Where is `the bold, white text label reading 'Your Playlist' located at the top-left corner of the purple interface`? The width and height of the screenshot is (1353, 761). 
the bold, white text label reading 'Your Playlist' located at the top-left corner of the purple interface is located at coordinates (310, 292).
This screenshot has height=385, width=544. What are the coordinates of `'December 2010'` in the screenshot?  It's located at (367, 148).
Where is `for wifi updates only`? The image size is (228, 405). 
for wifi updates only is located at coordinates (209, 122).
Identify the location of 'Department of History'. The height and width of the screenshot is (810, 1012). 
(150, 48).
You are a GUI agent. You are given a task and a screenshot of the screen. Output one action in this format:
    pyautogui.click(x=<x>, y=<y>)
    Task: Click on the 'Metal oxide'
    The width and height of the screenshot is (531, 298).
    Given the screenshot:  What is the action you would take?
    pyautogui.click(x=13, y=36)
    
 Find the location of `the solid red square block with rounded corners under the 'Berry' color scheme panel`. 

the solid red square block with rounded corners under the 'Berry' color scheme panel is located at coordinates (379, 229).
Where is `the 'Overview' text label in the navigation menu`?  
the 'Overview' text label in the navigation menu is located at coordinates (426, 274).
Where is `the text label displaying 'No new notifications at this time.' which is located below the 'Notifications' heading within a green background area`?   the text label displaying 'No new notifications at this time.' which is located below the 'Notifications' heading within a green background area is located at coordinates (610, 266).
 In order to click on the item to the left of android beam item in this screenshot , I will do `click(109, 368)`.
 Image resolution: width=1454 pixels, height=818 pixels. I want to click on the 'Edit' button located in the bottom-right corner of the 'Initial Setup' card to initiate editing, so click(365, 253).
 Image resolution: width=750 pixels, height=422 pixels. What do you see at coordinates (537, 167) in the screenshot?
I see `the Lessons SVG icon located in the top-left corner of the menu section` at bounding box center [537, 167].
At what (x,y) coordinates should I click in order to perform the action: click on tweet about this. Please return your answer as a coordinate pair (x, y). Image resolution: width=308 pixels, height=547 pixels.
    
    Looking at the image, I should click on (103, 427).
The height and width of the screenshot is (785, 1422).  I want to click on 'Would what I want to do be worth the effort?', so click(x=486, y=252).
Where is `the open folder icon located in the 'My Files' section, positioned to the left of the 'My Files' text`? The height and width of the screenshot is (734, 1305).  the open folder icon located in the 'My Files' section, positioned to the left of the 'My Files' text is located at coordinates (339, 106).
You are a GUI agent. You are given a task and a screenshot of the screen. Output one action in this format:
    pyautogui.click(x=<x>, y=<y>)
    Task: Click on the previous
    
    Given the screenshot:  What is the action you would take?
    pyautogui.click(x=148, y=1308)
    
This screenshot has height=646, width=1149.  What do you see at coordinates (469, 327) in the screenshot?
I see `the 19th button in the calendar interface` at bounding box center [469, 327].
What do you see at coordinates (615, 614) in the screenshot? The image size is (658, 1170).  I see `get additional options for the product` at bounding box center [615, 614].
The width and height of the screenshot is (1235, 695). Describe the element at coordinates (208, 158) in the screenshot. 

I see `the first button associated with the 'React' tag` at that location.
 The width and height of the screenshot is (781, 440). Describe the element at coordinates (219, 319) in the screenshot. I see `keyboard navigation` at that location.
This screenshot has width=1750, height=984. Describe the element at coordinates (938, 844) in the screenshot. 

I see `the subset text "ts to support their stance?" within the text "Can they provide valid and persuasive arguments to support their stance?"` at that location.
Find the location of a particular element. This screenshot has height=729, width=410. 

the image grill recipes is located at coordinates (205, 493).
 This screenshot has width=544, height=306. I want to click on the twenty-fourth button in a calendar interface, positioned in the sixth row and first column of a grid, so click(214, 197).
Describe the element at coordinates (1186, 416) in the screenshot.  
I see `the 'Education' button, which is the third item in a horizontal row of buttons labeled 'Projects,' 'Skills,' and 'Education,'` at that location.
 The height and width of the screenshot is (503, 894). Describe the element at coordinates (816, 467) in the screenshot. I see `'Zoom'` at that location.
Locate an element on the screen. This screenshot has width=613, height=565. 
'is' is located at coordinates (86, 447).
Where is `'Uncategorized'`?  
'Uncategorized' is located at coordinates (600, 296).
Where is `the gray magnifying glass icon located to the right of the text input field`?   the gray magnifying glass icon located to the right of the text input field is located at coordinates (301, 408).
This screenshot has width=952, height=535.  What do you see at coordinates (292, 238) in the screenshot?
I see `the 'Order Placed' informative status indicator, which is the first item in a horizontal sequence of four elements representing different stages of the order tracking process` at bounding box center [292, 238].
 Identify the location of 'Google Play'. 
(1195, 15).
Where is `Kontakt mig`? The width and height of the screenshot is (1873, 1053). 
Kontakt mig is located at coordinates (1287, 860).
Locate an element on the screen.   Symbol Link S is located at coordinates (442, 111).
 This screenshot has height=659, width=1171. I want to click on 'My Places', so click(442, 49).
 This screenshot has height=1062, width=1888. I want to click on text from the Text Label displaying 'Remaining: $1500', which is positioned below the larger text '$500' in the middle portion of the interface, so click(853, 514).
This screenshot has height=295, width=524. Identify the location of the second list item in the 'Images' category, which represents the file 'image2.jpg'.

━━━━━━━━━━

» Stated goal
Copy all of the records above word for word, keeping every line as it appears.

» Final result
Where is `the bold, white text label reading 'Your Playlist' located at the top-left corner of the purple interface`? The width and height of the screenshot is (1353, 761). 
the bold, white text label reading 'Your Playlist' located at the top-left corner of the purple interface is located at coordinates (310, 292).
This screenshot has height=385, width=544. What are the coordinates of `'December 2010'` in the screenshot?  It's located at (367, 148).
Where is `for wifi updates only`? The image size is (228, 405). 
for wifi updates only is located at coordinates (209, 122).
Identify the location of 'Department of History'. The height and width of the screenshot is (810, 1012). 
(150, 48).
You are a GUI agent. You are given a task and a screenshot of the screen. Output one action in this format:
    pyautogui.click(x=<x>, y=<y>)
    Task: Click on the 'Metal oxide'
    The width and height of the screenshot is (531, 298).
    Given the screenshot:  What is the action you would take?
    pyautogui.click(x=13, y=36)
    
 Find the location of `the solid red square block with rounded corners under the 'Berry' color scheme panel`. 

the solid red square block with rounded corners under the 'Berry' color scheme panel is located at coordinates (379, 229).
Where is `the 'Overview' text label in the navigation menu`?  
the 'Overview' text label in the navigation menu is located at coordinates (426, 274).
Where is `the text label displaying 'No new notifications at this time.' which is located below the 'Notifications' heading within a green background area`?   the text label displaying 'No new notifications at this time.' which is located below the 'Notifications' heading within a green background area is located at coordinates (610, 266).
 In order to click on the item to the left of android beam item in this screenshot , I will do `click(109, 368)`.
 Image resolution: width=1454 pixels, height=818 pixels. I want to click on the 'Edit' button located in the bottom-right corner of the 'Initial Setup' card to initiate editing, so click(365, 253).
 Image resolution: width=750 pixels, height=422 pixels. What do you see at coordinates (537, 167) in the screenshot?
I see `the Lessons SVG icon located in the top-left corner of the menu section` at bounding box center [537, 167].
At what (x,y) coordinates should I click in order to perform the action: click on tweet about this. Please return your answer as a coordinate pair (x, y). Image resolution: width=308 pixels, height=547 pixels.
    
    Looking at the image, I should click on (103, 427).
The height and width of the screenshot is (785, 1422).  I want to click on 'Would what I want to do be worth the effort?', so click(x=486, y=252).
Where is `the open folder icon located in the 'My Files' section, positioned to the left of the 'My Files' text`? The height and width of the screenshot is (734, 1305).  the open folder icon located in the 'My Files' section, positioned to the left of the 'My Files' text is located at coordinates (339, 106).
You are a GUI agent. You are given a task and a screenshot of the screen. Output one action in this format:
    pyautogui.click(x=<x>, y=<y>)
    Task: Click on the previous
    
    Given the screenshot:  What is the action you would take?
    pyautogui.click(x=148, y=1308)
    
This screenshot has height=646, width=1149.  What do you see at coordinates (469, 327) in the screenshot?
I see `the 19th button in the calendar interface` at bounding box center [469, 327].
What do you see at coordinates (615, 614) in the screenshot? The image size is (658, 1170).  I see `get additional options for the product` at bounding box center [615, 614].
The width and height of the screenshot is (1235, 695). Describe the element at coordinates (208, 158) in the screenshot. 

I see `the first button associated with the 'React' tag` at that location.
 The width and height of the screenshot is (781, 440). Describe the element at coordinates (219, 319) in the screenshot. I see `keyboard navigation` at that location.
This screenshot has width=1750, height=984. Describe the element at coordinates (938, 844) in the screenshot. 

I see `the subset text "ts to support their stance?" within the text "Can they provide valid and persuasive arguments to support their stance?"` at that location.
Find the location of a particular element. This screenshot has height=729, width=410. 

the image grill recipes is located at coordinates (205, 493).
 This screenshot has width=544, height=306. I want to click on the twenty-fourth button in a calendar interface, positioned in the sixth row and first column of a grid, so click(214, 197).
Describe the element at coordinates (1186, 416) in the screenshot.  
I see `the 'Education' button, which is the third item in a horizontal row of buttons labeled 'Projects,' 'Skills,' and 'Education,'` at that location.
 The height and width of the screenshot is (503, 894). Describe the element at coordinates (816, 467) in the screenshot. I see `'Zoom'` at that location.
Locate an element on the screen. This screenshot has width=613, height=565. 
'is' is located at coordinates (86, 447).
Where is `'Uncategorized'`?  
'Uncategorized' is located at coordinates (600, 296).
Where is `the gray magnifying glass icon located to the right of the text input field`?   the gray magnifying glass icon located to the right of the text input field is located at coordinates (301, 408).
This screenshot has width=952, height=535.  What do you see at coordinates (292, 238) in the screenshot?
I see `the 'Order Placed' informative status indicator, which is the first item in a horizontal sequence of four elements representing different stages of the order tracking process` at bounding box center [292, 238].
 Identify the location of 'Google Play'. 
(1195, 15).
Where is `Kontakt mig`? The width and height of the screenshot is (1873, 1053). 
Kontakt mig is located at coordinates (1287, 860).
Locate an element on the screen.   Symbol Link S is located at coordinates (442, 111).
 This screenshot has height=659, width=1171. I want to click on 'My Places', so click(442, 49).
 This screenshot has height=1062, width=1888. I want to click on text from the Text Label displaying 'Remaining: $1500', which is positioned below the larger text '$500' in the middle portion of the interface, so click(853, 514).
This screenshot has height=295, width=524. Identify the location of the second list item in the 'Images' category, which represents the file 'image2.jpg'.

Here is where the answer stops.